Set Up a Business Partnership
Partnerships are not consider separate legal entities, so you and your partner (or partners) personally share responsibility for all aspects of your business like:
- any losses that your business might make
- any liabilities that your business might create like bank loans or owed to suppliers etc
You and your partners also share the business’s profits, and each partner is responsible to pay the tax that is attributable to its share of income.
A partner does not have to be an actual person. For example, a limited company can also be a partner.

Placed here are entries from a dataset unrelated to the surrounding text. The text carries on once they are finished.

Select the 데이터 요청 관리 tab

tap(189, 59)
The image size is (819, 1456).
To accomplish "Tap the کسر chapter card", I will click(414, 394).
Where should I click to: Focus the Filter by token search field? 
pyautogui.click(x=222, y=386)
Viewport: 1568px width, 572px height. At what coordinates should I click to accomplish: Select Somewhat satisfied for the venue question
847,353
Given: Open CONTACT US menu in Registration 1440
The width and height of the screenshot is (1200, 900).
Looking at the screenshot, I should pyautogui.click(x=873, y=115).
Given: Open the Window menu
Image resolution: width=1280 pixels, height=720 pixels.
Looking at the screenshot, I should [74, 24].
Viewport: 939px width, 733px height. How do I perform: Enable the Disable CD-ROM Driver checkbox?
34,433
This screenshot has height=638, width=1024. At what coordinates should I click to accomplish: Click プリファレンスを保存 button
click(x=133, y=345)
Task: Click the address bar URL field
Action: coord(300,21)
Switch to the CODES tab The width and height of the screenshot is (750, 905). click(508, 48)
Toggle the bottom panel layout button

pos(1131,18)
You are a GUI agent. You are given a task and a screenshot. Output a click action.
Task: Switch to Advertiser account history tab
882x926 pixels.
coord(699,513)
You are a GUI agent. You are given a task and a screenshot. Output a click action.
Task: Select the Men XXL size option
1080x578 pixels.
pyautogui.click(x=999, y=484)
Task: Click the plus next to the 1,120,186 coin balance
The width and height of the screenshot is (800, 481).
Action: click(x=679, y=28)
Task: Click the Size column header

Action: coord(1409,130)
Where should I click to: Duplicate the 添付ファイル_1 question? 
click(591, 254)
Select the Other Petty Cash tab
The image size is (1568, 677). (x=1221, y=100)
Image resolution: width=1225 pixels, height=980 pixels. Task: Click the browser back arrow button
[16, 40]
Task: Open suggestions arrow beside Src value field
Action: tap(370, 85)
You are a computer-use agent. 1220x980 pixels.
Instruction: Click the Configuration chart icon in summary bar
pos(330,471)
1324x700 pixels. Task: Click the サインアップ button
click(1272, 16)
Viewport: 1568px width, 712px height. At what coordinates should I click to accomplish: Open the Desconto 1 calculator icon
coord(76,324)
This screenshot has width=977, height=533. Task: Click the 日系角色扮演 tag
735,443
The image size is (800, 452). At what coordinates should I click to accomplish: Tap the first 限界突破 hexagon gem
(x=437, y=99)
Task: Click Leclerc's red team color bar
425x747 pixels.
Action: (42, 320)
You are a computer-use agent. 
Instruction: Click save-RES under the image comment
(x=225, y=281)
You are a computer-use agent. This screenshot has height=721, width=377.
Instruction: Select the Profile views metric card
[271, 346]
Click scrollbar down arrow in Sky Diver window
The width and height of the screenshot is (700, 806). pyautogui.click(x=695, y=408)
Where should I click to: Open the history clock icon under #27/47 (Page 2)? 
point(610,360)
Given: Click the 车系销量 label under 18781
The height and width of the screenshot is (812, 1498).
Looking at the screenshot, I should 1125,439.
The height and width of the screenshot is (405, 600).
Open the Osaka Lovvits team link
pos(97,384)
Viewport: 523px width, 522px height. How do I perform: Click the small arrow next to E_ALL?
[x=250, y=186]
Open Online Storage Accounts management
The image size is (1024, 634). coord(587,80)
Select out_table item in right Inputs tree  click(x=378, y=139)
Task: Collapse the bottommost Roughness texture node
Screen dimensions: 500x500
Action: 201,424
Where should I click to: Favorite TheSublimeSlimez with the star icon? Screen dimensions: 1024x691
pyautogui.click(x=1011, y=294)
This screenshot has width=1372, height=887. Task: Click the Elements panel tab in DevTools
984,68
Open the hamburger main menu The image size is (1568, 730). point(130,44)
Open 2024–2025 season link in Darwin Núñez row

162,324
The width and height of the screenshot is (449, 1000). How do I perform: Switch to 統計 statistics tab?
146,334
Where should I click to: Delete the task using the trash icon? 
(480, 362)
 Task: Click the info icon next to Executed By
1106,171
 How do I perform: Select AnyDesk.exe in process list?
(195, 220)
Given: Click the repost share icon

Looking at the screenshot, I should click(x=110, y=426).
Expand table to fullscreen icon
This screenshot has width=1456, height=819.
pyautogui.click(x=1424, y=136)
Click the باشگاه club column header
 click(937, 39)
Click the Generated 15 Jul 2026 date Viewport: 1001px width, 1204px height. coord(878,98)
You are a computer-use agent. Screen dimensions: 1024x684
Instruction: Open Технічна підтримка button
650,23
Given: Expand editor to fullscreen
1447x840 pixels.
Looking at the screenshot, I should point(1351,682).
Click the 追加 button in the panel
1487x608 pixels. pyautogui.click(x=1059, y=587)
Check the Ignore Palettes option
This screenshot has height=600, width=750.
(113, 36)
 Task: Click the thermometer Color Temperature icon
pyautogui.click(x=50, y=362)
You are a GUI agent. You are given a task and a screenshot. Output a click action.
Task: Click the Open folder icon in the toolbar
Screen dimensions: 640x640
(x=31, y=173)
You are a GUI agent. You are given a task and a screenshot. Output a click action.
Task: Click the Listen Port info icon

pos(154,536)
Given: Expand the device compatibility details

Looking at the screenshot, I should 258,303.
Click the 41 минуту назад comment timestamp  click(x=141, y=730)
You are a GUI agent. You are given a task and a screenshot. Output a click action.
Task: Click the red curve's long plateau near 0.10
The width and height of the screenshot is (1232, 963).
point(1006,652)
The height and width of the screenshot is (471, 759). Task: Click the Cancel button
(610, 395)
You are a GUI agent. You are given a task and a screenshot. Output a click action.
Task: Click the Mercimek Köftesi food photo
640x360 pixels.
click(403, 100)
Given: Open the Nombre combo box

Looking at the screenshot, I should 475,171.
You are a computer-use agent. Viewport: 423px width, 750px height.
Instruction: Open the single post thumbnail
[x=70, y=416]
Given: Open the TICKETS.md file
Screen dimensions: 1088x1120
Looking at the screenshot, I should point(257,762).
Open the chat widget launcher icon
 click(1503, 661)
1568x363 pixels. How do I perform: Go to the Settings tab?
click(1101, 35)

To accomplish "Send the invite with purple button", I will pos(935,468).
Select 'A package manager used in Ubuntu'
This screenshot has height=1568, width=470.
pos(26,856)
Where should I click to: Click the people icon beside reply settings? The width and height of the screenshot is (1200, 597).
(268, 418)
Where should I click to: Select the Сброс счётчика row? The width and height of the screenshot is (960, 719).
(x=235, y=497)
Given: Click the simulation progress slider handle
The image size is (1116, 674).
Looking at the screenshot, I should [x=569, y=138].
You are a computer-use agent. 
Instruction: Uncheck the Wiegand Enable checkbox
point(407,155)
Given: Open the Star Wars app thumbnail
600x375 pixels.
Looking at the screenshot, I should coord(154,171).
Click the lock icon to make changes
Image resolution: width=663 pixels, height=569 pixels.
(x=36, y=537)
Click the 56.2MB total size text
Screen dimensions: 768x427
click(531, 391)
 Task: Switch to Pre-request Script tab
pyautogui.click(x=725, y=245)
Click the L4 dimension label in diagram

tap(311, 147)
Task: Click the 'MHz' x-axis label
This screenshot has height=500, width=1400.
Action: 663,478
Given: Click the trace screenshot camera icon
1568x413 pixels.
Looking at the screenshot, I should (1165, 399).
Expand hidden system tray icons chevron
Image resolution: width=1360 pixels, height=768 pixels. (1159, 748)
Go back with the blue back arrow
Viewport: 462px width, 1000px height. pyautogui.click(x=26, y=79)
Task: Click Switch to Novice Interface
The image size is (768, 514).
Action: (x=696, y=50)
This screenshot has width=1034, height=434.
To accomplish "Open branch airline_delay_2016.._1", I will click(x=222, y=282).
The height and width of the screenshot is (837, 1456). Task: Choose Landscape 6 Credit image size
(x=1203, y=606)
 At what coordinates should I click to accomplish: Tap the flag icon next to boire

The number of partners is limited to 100 unless the partnership is engaged in banking activities, which in this case the number of partners is limited to 10.
What you need to do
When you set up a business partnership you need to:
- Choose a Name and seek approval from the Registrar of Companies
- Submit the application for the registration of the partnership signed by all partners to the Registrar of Companies within one month from the date the partnership was formed.
The Application for the registration of the partnership must include among other the following:
- the name of the partnership
- the purpose and duration of the partnership
- the principal place of business of the partnership
- the personal details of the partners (names, birthday, citizenship, passport number, address)
- the names of the general partners who have the power to sign on behalf of the partnership
- when applicable, a declaration that the partnership is a limited partnership
What are your responsibilities as a partner
A partnership must have at least one ‘general partner’ and one ‘limited partner’ – a partner can be an individual or a company.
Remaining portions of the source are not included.